Directions:
Beginning with the first line, please repeat the entries exactly and end on the line that contains "This screenshot has height=918, width=1300.".

Extracted information:
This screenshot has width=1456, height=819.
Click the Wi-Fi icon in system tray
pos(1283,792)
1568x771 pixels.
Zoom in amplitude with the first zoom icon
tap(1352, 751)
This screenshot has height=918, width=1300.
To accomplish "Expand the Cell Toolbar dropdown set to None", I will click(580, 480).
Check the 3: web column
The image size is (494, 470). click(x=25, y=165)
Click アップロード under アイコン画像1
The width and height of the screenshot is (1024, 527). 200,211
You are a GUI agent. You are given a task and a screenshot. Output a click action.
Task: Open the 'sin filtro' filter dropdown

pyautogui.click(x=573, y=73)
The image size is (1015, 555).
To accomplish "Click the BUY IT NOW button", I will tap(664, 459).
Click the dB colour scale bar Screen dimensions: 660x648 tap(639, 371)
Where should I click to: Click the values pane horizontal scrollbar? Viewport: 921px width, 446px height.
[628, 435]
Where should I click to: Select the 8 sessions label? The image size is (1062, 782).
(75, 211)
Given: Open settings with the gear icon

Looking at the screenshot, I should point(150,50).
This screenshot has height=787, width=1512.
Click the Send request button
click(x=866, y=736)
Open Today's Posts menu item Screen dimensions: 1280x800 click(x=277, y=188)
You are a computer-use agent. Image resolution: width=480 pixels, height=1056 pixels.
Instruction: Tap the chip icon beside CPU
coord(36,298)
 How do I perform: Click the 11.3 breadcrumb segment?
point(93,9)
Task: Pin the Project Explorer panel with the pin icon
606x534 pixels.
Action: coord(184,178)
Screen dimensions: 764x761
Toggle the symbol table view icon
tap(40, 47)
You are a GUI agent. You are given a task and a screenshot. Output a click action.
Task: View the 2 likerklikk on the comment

Result:
This screenshot has width=1456, height=819.
Click the Wi-Fi icon in system tray
pos(1283,792)
1568x771 pixels.
Zoom in amplitude with the first zoom icon
tap(1352, 751)
This screenshot has height=918, width=1300.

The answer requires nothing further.